EXCERPT TO READ:
# Greyhound Equipment 2015



## Swadian Hardcore (Jul 5, 2015)

Based off BusTracker.

Greyhound Lines Equipment 2015.pdf

Greyhound Equipment.pdf


----------



## Train2104 (Jul 5, 2015)

Related bus equipment question, but not Greyhound: Do all Megabus operations in the US use exclusively TD925's? I don't think I've seen anything else (not talking unscheduled extras/Coach USA loaners/etc)


----------



## Swadian Hardcore (Jul 5, 2015)

Megabus is not a single operator, so each operator could have different equipment. I know some of them have D4505s and J4500s in the Megabus livery. The Chicago operator also had some 102EL3s, don't know if they still have them. DATTCO uses C2045s and S-407s. But every operator does use TD925s, with the except of Academy that actually isn't part of Megabus and simply has tickets available through them.


----------



## Caesar La Rock (Jul 6, 2015)

I'm not surprised DL3s are used in Florida. Ancient coaches are common down here with the varies charter/tour companies. Although, when it comes to newer motorcoaches, Van Hool rules that market with an iron fist.

I've seen brand new Setras, J4500s, Prevost H3-45s, and Volvo 9700s down here for those said companies. It makes me wonder what buses Greyhound will use to replace the DL3s down here when the time comes.


----------



## Swadian Hardcore (Jul 6, 2015)

Greyhound doesn't have a replacement for the DL3 right now. The DL3s aren't necessarily used in Florida because they're old, but just because it's convenient. D4505s are used in and around California due to California Emissions Standards. The X3-45s also meet those standards, but they started off in the Northeast to combat low-cost competitors and thus still dominate the Northeast, but have expanded west and south from there. G4500s were always prevalent in the West, being initially deployed on Western long-distance routes, so they still run here, except they generally stay away from California now due to said Emissions Standards.

I know some of the Los Angeles-based G4500s were redeployed to Chicago and Saint Louis after being rebuilt.

That leaves the DL3s to run everywhere else. So primarily the Midwest and Southeast, but there's also some running in the West out of Denver. Today's 1308 Reno-Salt Lake City was DL3 #6569. That one is definitely a Western bus; it's usually running to/from Denver or Salt Lake City.

Also, the (PHX-E) would mean East of Phoenix and (SAC-N) would mean North of Sacramento, etc.


----------



## Caesar La Rock (Jul 6, 2015)

That's true, although they could get parts to repair buses from ABC. California's emissions are sometimes over excessive, but it's their state. I'd love to ride a Prevost one of these days.


----------



## Swadian Hardcore (Jul 6, 2015)

Prevost X3-45s are actually somewhat common in Florida, if you check around BusTracker. In Florida, most of the runs are 102DL3s, X3-45s, or Florida-owned D4505s. The exception is Miami-Key West, which is served by Greyhound's last two 102D3s (#60532 & 60533). Actually, it looks like #60532 is in for maintenance, and DL3 #6453 took over the rotation for the time being.

If you haven't ridden a Greyhound X3-45 before, beware that they are quite uncomfortable, especially compared to the DL3. However, the D4505 is even worse. The Blue G4500, despite being fragile, is actually comfortable, and is popular with many drivers I've talked to. I believe they have fixed the mechanical reliability problems, since the G4500s do have the proven Detroit Diesel / Allison powertrain.


----------



## Caesar La Rock (Jul 6, 2015)

If I'm able to handle riding a Van Hool, I'm sure a Prevost will be no trouble at all.


----------



## Swadian Hardcore (Jul 6, 2015)

The Van Hools actually have more comfortable seats than the Prevosts, even though everything else is a lot worse.


----------

WHAT IS ASKED:
[1] Decide whether each statement below agrees with the Greyhound equipment thread. Answer yes or no for each, and quote the words of the thread that settle it: (a) Greyhound runs D4505s in and around California because of that state's emissions standards. (b) Greyhound currently has a replacement for the DL3. (c) The Miami-Key West route is served by Greyhound's last two 102D3s.
[2] In the entries, reproduce word for word the lines from the one containing "Task: Select the Interact tool" up to and including the one containing "Action: click(x=831, y=89)".

DATA SECTION:
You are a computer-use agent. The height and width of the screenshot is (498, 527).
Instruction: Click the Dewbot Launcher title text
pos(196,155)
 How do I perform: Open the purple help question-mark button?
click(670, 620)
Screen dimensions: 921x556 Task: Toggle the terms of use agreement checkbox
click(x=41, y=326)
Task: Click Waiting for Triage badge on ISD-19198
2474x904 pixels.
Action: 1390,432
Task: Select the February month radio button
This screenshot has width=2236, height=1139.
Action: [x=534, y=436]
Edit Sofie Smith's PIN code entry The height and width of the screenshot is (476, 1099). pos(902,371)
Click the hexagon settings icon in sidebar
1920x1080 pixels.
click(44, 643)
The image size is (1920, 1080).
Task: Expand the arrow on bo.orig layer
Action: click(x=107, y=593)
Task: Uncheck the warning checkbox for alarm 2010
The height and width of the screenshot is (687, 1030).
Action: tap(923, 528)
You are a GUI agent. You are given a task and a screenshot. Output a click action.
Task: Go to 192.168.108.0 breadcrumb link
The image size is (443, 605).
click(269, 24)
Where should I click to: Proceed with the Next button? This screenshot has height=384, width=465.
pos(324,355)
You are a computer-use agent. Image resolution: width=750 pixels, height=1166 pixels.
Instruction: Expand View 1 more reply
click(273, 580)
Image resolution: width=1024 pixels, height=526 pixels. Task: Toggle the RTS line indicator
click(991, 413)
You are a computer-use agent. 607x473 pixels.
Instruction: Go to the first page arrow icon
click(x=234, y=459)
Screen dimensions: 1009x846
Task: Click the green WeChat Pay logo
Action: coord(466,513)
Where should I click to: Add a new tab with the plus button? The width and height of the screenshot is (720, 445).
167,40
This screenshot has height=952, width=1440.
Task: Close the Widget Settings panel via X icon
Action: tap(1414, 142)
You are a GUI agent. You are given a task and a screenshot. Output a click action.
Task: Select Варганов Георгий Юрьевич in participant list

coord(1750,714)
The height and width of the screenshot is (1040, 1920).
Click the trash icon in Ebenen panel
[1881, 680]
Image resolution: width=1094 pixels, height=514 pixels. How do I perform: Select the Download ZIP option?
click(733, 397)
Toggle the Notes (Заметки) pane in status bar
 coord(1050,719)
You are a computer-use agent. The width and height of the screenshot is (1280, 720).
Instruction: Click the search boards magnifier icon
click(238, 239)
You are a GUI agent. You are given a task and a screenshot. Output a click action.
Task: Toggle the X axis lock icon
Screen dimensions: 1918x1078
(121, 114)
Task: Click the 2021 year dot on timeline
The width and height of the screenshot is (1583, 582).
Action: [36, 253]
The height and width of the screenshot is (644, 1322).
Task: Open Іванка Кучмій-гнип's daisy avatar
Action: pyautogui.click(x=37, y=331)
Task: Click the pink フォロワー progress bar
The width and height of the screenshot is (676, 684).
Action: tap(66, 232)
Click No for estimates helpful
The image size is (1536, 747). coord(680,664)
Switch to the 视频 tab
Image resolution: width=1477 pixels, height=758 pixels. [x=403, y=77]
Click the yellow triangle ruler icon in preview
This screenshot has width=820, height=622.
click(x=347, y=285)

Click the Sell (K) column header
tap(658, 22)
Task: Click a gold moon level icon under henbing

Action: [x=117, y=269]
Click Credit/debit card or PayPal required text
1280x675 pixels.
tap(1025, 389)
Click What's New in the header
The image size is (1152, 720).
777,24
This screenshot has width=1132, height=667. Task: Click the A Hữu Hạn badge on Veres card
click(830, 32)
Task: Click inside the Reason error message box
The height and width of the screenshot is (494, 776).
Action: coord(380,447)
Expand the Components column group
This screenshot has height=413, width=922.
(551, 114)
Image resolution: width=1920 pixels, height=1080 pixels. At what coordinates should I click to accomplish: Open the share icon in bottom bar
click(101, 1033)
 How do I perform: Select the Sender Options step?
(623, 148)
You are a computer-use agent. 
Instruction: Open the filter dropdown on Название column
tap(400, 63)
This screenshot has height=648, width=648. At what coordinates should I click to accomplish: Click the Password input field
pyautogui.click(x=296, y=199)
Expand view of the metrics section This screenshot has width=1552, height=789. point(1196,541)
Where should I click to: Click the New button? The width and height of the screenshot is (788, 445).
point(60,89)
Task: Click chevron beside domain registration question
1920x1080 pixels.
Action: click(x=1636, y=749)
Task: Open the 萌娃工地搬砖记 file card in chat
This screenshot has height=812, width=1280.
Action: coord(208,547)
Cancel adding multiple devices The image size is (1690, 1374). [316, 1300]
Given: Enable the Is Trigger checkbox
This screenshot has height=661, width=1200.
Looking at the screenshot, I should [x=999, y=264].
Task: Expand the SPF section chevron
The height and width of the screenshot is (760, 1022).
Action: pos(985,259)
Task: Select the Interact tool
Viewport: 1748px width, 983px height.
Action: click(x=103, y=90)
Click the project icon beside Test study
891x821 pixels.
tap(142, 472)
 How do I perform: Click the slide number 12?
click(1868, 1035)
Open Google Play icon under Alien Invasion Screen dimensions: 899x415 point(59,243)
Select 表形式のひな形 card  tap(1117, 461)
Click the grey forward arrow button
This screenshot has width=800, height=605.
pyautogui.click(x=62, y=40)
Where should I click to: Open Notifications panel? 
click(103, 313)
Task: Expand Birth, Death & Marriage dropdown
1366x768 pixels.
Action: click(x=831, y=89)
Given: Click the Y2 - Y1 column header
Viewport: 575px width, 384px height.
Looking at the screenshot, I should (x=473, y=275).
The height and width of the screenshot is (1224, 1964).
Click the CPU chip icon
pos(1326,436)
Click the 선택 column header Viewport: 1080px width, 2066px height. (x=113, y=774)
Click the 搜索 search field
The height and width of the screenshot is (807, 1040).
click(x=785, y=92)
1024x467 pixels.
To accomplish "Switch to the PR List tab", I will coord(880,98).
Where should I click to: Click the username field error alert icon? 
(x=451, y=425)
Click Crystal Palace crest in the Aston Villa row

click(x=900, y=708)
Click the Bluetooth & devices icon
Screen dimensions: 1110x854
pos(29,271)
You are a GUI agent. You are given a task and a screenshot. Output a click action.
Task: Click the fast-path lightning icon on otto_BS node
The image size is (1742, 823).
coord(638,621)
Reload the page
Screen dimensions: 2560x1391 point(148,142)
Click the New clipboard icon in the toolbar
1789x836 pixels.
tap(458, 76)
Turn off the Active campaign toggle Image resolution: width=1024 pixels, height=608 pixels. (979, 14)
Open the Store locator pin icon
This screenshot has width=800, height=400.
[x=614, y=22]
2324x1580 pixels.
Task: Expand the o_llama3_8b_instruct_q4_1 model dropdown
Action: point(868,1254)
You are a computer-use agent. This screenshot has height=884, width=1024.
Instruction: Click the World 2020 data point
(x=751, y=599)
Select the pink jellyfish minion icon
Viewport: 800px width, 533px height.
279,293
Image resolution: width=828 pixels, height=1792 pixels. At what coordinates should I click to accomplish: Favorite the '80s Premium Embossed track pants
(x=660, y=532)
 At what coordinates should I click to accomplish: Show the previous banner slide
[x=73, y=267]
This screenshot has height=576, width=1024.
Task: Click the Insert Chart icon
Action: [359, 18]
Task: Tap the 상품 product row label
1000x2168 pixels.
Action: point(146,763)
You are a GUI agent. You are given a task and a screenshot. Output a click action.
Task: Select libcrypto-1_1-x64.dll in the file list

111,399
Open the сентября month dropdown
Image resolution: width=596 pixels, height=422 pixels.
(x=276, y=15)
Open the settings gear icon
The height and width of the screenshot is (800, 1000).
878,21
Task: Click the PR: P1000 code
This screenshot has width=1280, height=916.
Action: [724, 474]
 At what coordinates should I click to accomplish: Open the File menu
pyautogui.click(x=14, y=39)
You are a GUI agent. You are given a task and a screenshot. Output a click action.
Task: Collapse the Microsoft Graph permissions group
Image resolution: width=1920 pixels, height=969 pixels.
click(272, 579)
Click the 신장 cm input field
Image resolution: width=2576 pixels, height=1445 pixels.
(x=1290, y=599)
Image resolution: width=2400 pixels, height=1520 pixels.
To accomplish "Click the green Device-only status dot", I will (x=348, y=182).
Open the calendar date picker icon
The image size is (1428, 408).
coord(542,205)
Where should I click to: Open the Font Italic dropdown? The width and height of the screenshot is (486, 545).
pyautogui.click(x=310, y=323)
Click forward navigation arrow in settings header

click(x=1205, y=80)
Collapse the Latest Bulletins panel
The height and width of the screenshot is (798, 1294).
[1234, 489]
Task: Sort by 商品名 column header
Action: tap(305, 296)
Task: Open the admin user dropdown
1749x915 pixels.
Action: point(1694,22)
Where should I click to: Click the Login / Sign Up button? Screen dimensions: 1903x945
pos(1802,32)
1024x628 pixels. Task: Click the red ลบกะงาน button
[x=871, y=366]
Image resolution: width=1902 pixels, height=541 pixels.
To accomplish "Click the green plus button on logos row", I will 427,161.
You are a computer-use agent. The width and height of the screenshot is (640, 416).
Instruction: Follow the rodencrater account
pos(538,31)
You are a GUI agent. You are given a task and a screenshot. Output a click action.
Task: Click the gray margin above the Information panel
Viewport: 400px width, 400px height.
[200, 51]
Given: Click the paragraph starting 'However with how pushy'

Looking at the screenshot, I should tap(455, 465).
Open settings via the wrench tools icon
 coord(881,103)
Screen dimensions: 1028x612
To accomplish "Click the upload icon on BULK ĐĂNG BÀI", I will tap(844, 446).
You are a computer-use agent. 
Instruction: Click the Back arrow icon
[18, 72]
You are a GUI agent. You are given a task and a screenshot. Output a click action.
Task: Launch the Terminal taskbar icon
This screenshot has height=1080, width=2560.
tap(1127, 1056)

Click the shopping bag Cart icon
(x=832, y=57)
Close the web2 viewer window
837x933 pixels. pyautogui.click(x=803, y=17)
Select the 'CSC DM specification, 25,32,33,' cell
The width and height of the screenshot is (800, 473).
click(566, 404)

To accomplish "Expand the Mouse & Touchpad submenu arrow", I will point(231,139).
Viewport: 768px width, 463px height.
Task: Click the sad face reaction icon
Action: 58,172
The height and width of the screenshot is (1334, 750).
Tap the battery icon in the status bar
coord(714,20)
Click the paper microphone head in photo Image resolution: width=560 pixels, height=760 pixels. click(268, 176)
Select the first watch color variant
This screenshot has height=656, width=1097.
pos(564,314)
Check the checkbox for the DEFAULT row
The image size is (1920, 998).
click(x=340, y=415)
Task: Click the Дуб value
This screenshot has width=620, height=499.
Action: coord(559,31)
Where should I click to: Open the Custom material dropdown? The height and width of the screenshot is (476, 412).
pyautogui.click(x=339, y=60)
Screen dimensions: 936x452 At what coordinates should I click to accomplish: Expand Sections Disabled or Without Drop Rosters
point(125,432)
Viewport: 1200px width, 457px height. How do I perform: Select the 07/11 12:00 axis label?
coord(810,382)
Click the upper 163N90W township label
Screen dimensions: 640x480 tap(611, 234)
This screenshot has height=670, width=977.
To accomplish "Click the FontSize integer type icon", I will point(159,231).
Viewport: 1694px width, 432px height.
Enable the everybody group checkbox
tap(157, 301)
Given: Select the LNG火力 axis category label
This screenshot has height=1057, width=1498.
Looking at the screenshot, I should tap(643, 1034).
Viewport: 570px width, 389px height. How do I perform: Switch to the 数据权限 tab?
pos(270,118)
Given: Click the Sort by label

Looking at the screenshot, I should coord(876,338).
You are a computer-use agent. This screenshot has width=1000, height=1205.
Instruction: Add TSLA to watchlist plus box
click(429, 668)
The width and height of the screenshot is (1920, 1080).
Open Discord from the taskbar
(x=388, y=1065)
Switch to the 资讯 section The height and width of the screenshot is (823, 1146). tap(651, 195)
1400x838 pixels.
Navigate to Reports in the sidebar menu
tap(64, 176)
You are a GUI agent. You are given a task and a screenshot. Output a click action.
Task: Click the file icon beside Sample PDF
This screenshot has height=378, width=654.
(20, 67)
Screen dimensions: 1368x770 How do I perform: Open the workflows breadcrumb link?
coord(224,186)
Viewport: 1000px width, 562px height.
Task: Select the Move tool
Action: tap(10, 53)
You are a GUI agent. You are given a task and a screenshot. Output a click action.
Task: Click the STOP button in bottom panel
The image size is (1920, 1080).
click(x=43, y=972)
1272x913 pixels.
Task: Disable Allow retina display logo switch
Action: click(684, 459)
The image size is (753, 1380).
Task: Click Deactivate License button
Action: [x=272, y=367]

RESPONSE LIST:
[1]
(a) Yes: "D4505s are used in and around California due to California Emissions Standards."
(b) No: "Greyhound doesn't have a replacement for the DL3 right now."
(c) Yes: "The exception is Miami-Key West, which is served by Greyhound's last two 102D3s (#60532 & 60533)."

[2]
Task: Select the Interact tool
Viewport: 1748px width, 983px height.
Action: click(x=103, y=90)
Click the project icon beside Test study
891x821 pixels.
tap(142, 472)
 How do I perform: Click the slide number 12?
click(1868, 1035)
Open Google Play icon under Alien Invasion Screen dimensions: 899x415 point(59,243)
Select 表形式のひな形 card  tap(1117, 461)
Click the grey forward arrow button
This screenshot has width=800, height=605.
pyautogui.click(x=62, y=40)
Where should I click to: Open Notifications panel? 
click(103, 313)
Task: Expand Birth, Death & Marriage dropdown
1366x768 pixels.
Action: click(x=831, y=89)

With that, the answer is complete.